Open FaisalAhmed0 opened 2 years ago
I had exactly the same question. Checking the original APT paper, the text seems to indicate they only take s' prime as the particle, whereas the equation indicates that s is taken as the particle. But agreed that the CIC paper indicates that tau (the projection of (s, s')) should be taken.
I tried both setups, and the performance with (obs, next_obs) is slightly better than (next_obs, next_obs).

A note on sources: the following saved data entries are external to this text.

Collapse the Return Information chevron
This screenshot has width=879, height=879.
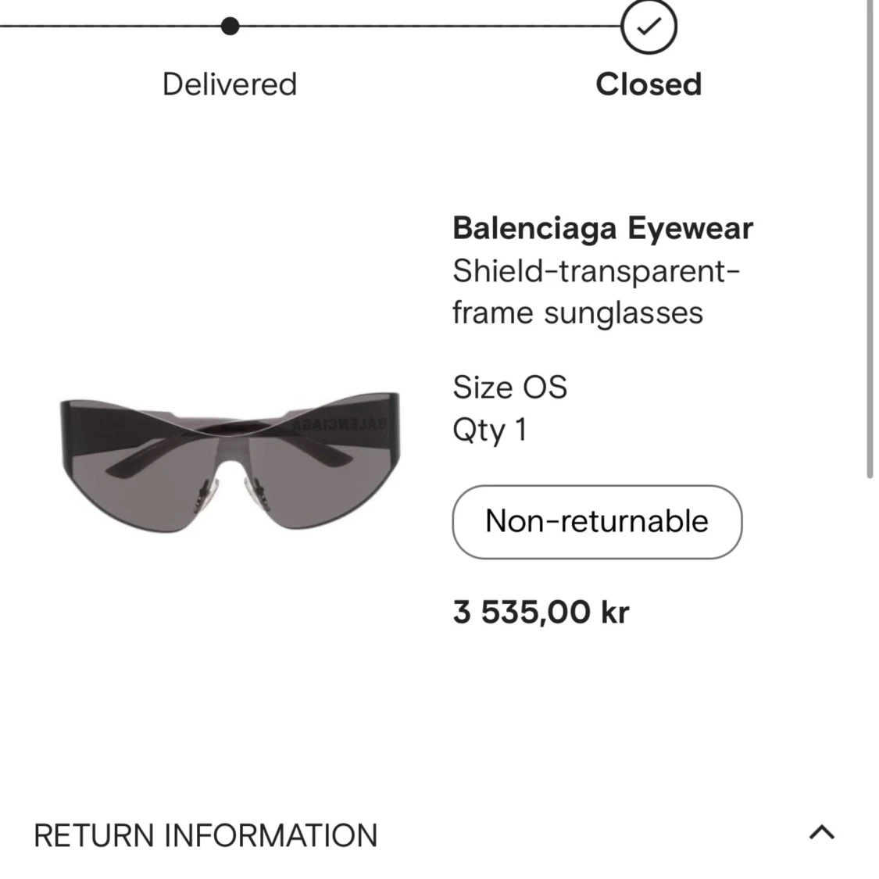click(822, 832)
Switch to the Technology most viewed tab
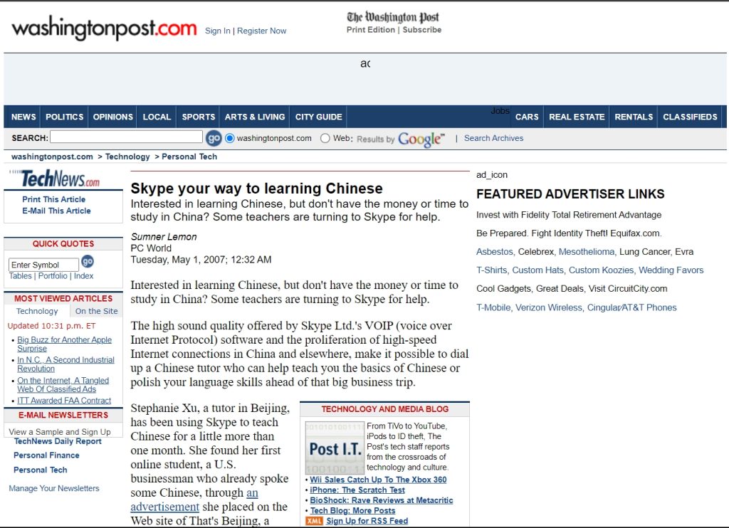 tap(37, 311)
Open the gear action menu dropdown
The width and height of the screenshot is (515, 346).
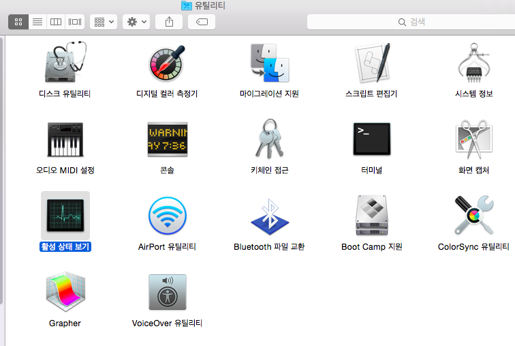click(x=136, y=22)
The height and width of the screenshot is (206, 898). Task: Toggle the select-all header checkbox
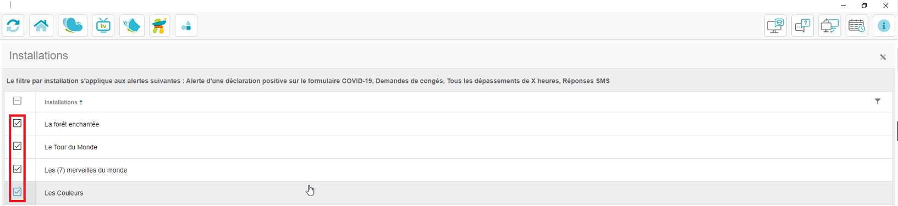[18, 101]
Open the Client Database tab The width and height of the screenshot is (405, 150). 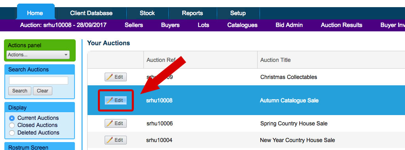tap(91, 13)
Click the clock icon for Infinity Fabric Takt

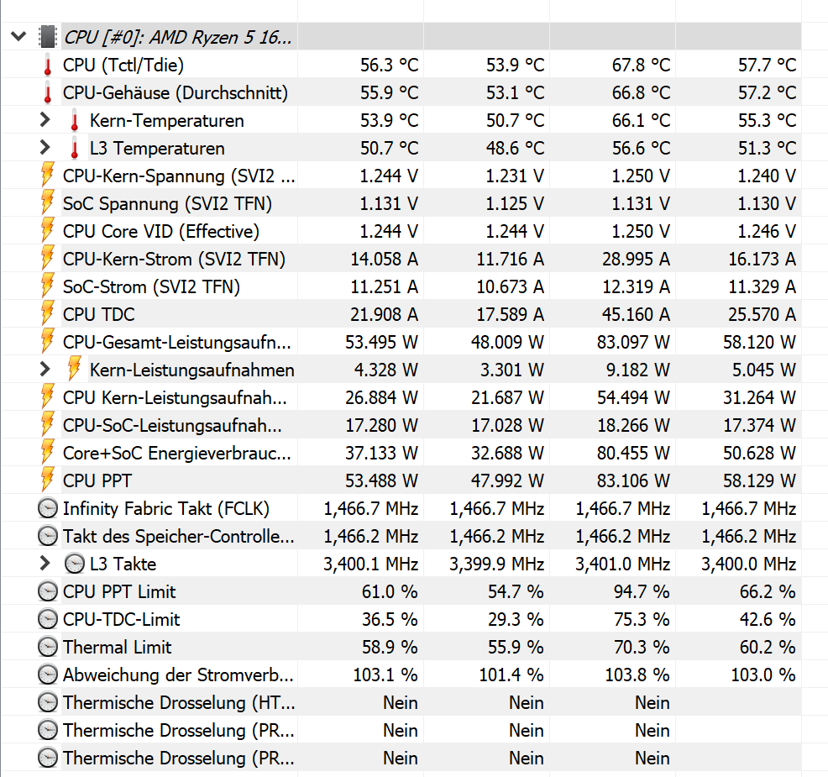(48, 508)
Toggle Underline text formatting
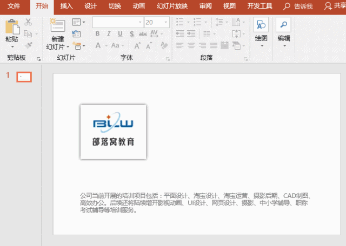346x246 pixels. [119, 34]
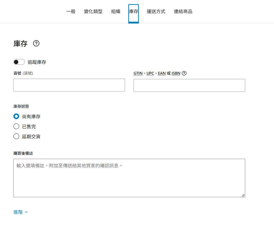The height and width of the screenshot is (246, 274).
Task: Enable the 追蹤庫存 toggle switch
Action: 19,62
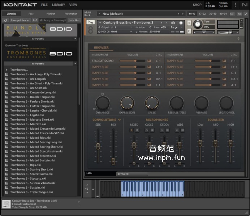
Task: Click the exclamation warning icon in header
Action: 235,5
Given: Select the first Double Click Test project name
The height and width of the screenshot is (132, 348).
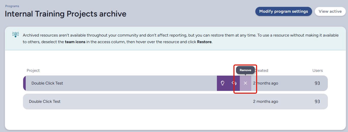Looking at the screenshot, I should [x=47, y=83].
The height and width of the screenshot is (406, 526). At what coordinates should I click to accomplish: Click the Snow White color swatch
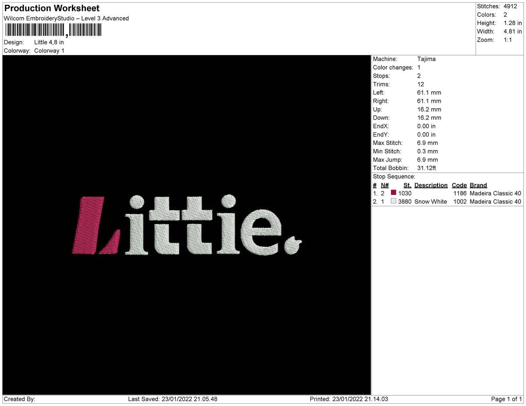393,201
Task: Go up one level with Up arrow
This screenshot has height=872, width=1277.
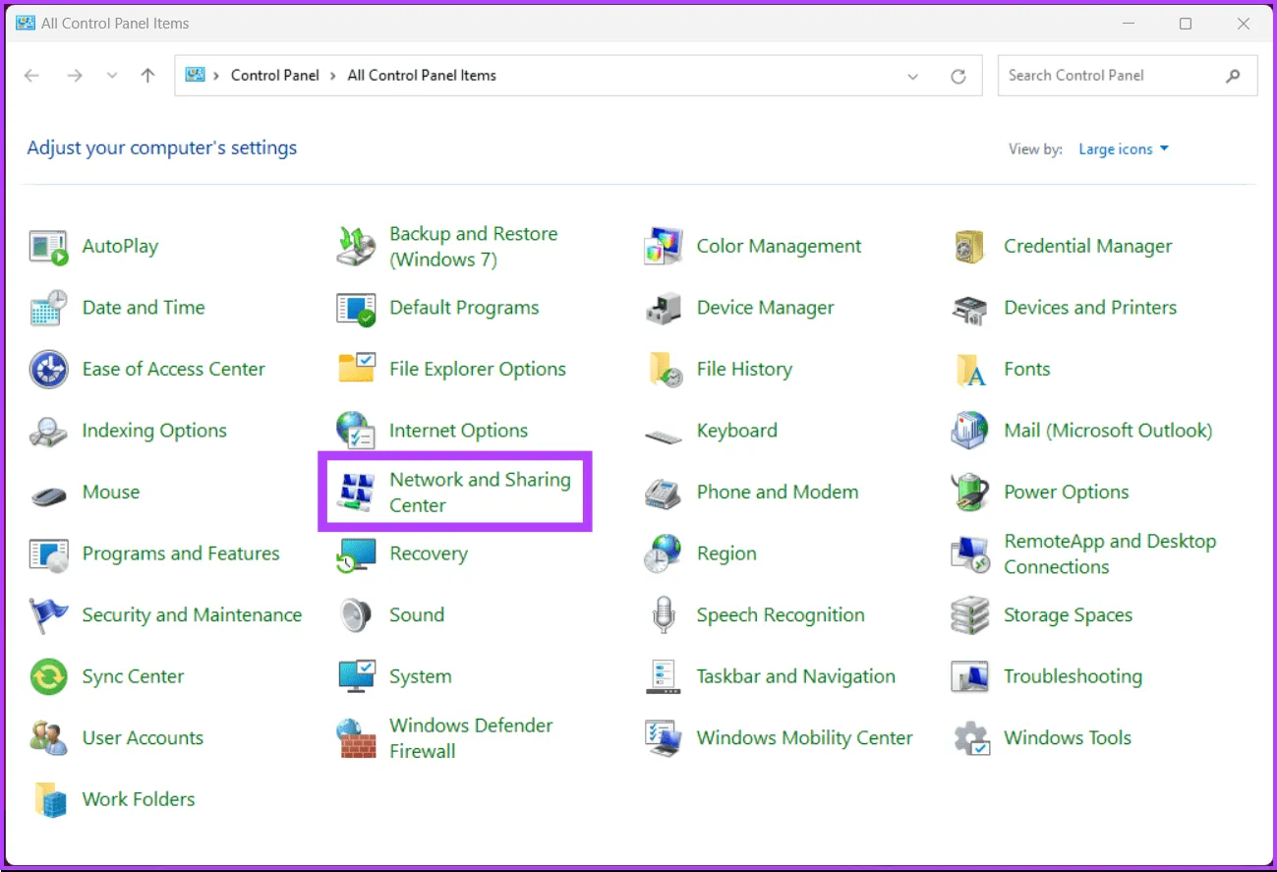Action: pyautogui.click(x=147, y=76)
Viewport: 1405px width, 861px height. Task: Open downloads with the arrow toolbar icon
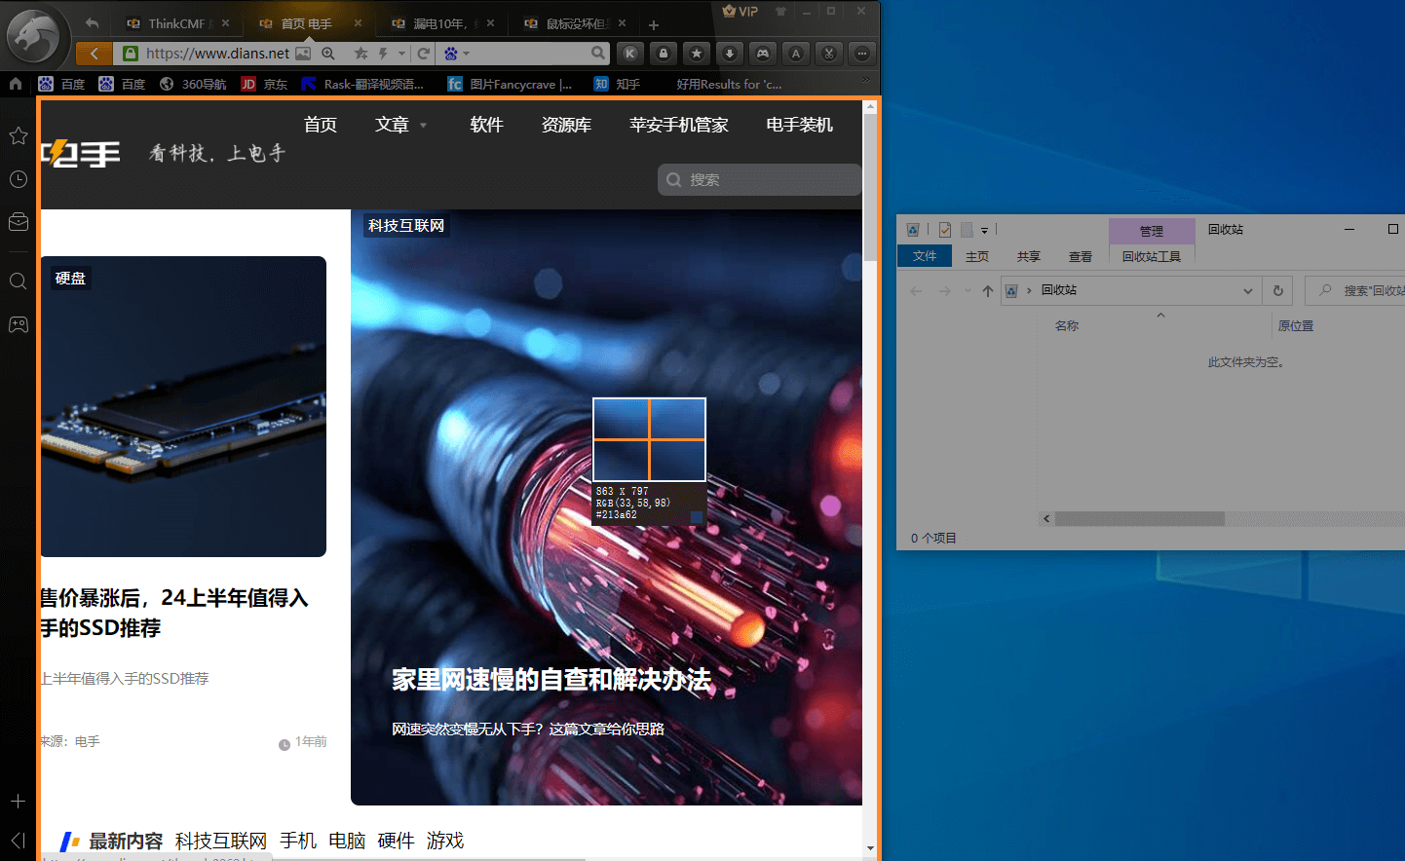coord(729,54)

@FaisalAhmed0 thanks for the empirical study. Have you tried passing in (z, z), as written in the CIC paper, by passing in source
and target
into pred_net
to compute compute_apt_reward(z, z, args)
?
Also, related to the reward question, what the purpose of: https://github.com/rll-research/cic/blob/b523c3884256346cb585bf06e52a7aadc127dcfc/agent/cic.py#L186
What it should compute and for what reason?
I don't agree with that. They just wanted to estimate the novelty of the next states with knn. The compute_apt_message function does not compute what you say(tau novelty). If you want to do so, the simplest way is to concatenate the two.
A follow-up question to line 199 and line 200, shouldn't the source be using the state_net and the target be using the next_state_net?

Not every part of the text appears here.